After examining more than 52,000 pages of hearing transcripts and approximately 40,000 pages of additional documentary material, Justice Hulme appears to have carefully separated evidence that he regarded as demonstrably false from evidence he considered sufficiently corroborated to remain credible. Whether that distinction ultimately withstands public scrutiny—or the scrutiny of the Court of Criminal Appeal—remains to be seen.

The Inquiry’s principal findings and recommendations

That there is reasonable doubt as to the guilt of Joseph Kokotovic, Ilija Kokotovic and Mile Nekic.

That there is no reasonable doubt as to the guilt of Maksimilian Bebic, Vjekoslav Brajkovic and Anton Zvirotic.

The matter to be referred to the Criminal Court of Appeal for consideration of whether the three convictions in doubt should be quashed.

Recommendations of a law reform nature in respect of the Crimes (Appeal and Review) Act 2001 (NSW)

The Virkez controversy

Vice Virkez, the main witness for the police and the Crown Prosecution, lied to the police about who he was when he approached the police in Lithgow claiming to be part of a bombing plot, and lied about who he was during the trial and lied for ten years after until Australia’s leading investigative journalist Chris Masters exposed his fake identity in 1991. Virkez admitted for TV that he was a Serb (not a Croat, as he pretended to be) named Vitomir Misimović and that he had fabricated the whole case in collaboration with the Yugoslav Secret Police UDBa, which had, in fact, for decades spent a rather great deal of energy trying to blacken patriotic Croatians as extremist nationalists and terrorists.

The Judicial Inquiry finding has left many baffled. For forty-six years, all six had claimed innocence of the crime of conspiracy to plant bombs in public places, but the police and the state prosecution had insisted they acted in unison and that all six conspired to commit terrorist acts, which, of course, were never committed because, police claimed, Vico Virkez approached the Lithgow police station in 1979, before any damage was done, saying he was a part of the said conspiracy.

The Judicial Inquiry judge held that the allegation that Virkez “played or held a higher role within the UDBa network, such as an ‘agent provocateur’ either in the traditional or confined sense, cannot be sustained,” writes Hulme in his report. “In his role with the Yugoslav consulate, Virkez is best described as an ‘informant’ or ‘source.’ If he is to be considered any sort of ‘agent,’ the qualifying term used by Cavanagh of ‘low-level’ is apt.” Roger Cavanagh, Australian federal police intelligence official at the time of the original trial and appeals, had always played down the connection between Vico Virkez and the Yugoslav Intelligence Services UDBa, and it is obvious, whether purposefully or not, he failed to say whether a person, a civilian, he considers to be a mere informer or a source can still be considered a mere (benign) informant If he/she goes to the extraordinary efforts of taking on a new identity (name and nationality) in order to inform?

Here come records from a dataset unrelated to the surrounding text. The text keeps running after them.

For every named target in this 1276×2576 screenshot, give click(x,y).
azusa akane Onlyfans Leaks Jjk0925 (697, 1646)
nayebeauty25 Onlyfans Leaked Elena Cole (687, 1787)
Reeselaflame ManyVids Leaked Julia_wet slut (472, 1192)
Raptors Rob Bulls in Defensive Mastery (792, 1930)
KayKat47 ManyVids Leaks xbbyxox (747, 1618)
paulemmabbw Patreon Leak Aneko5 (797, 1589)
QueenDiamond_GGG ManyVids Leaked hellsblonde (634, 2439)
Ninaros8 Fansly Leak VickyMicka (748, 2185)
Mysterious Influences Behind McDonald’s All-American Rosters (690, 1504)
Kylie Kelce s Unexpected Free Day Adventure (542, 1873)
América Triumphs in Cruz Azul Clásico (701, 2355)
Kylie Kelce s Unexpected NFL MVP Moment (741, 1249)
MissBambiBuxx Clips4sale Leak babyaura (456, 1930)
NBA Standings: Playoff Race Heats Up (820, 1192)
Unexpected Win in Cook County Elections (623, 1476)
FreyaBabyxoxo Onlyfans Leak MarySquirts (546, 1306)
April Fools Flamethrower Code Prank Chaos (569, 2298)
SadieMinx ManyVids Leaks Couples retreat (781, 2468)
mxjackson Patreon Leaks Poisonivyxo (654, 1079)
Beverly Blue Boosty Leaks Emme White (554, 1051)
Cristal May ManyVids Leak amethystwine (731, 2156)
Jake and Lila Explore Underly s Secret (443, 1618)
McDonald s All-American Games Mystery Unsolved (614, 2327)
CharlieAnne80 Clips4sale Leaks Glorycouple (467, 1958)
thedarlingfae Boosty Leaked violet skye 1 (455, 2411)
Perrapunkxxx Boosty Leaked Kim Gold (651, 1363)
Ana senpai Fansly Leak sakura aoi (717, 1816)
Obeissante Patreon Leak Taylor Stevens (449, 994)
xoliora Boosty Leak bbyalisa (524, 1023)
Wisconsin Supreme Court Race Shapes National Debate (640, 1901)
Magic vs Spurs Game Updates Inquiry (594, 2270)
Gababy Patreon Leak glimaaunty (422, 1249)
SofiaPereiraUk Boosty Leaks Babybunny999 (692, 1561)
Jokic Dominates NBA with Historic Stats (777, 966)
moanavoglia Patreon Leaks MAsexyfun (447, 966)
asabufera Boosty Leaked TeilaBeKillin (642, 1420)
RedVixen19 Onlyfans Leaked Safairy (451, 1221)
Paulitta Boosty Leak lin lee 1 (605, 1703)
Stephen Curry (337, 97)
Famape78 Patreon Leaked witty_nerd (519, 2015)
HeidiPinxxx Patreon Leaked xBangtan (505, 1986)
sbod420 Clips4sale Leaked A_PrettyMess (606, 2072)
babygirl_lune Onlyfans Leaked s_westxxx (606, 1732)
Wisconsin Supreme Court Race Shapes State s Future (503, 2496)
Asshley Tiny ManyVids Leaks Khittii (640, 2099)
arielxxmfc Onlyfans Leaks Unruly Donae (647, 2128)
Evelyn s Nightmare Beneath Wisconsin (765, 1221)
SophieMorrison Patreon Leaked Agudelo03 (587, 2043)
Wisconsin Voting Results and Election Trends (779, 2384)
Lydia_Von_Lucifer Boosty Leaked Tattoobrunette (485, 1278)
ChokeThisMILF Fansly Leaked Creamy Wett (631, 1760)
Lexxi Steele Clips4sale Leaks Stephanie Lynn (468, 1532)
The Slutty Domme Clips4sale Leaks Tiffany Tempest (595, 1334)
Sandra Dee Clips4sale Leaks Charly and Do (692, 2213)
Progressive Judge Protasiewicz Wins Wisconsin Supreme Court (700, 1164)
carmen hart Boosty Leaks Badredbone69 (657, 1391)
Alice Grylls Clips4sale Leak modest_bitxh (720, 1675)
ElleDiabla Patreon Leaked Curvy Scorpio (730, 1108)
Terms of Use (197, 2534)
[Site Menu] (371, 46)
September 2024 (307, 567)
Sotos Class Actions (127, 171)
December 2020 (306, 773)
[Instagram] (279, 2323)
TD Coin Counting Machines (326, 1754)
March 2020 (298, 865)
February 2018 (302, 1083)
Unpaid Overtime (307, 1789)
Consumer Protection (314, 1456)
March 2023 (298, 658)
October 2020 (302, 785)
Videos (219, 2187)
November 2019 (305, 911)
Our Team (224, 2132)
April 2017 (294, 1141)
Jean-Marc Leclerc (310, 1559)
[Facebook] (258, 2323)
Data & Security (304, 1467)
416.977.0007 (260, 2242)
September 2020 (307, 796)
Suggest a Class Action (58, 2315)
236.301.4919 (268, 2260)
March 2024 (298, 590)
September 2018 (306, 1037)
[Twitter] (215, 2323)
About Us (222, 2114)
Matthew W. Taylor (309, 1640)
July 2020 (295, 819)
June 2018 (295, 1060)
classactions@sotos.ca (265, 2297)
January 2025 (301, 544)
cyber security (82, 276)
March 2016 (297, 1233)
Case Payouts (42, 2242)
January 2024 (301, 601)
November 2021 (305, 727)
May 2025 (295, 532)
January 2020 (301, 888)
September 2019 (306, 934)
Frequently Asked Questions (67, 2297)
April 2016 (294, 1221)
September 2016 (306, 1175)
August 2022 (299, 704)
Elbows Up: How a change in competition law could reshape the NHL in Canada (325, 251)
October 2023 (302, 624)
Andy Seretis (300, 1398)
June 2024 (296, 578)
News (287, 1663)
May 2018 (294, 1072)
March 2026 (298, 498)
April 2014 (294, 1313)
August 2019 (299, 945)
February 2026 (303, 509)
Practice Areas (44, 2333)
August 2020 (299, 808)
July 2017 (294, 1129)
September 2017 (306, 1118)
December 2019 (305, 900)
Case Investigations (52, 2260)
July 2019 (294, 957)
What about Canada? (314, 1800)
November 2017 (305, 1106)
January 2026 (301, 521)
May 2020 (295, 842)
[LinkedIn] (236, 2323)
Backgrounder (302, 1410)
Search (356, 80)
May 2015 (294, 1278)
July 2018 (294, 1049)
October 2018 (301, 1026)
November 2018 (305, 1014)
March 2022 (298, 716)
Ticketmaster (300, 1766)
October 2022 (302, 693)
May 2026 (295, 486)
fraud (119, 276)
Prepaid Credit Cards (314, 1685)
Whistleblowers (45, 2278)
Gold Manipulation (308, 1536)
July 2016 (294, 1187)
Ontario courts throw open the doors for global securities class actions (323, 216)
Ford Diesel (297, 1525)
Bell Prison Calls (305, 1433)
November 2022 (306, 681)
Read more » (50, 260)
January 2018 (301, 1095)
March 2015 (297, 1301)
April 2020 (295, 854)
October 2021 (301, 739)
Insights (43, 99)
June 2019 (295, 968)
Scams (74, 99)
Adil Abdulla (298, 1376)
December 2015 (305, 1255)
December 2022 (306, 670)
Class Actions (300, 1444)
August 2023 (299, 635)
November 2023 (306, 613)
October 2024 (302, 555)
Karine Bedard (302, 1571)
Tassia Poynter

The Judicial Inquiry raised concerns about the veracity of the main Crown witness, Yugoslav “patriot” Vico Virkez, viz Vitomir Misimovic, who had pretended to be Croatian to befriend some of the six. And yet:

“The evidence does not support the contention that Virkez held considerable animus towards Ustaše Croatian organisations and activists and thereby had a motive to frame Croatian people, or to engineer a false flag style operation adverse to their interests,” Hulme found.  Common sense would suggest that nobody tendentiously infiltrating a community (the Croatian community in this case), as Virkez did, would engage in any animus towards the very community they want to infiltrate. The judge did not, in his report, address the evidence that Virkez did indeed hold considerable animus towards Ustaše Croatian organisations, nor his animus towards one of the Croatian Six in particular, Vjekoslav Brajkovic. Furthermore, Judge Hulm omitted to address the extremely politically loaded term Uatase itself and whether it could have been used as a bona fide label for any patriotic Croatian organisation in Australia or elsewhere from the early 1980s onwards.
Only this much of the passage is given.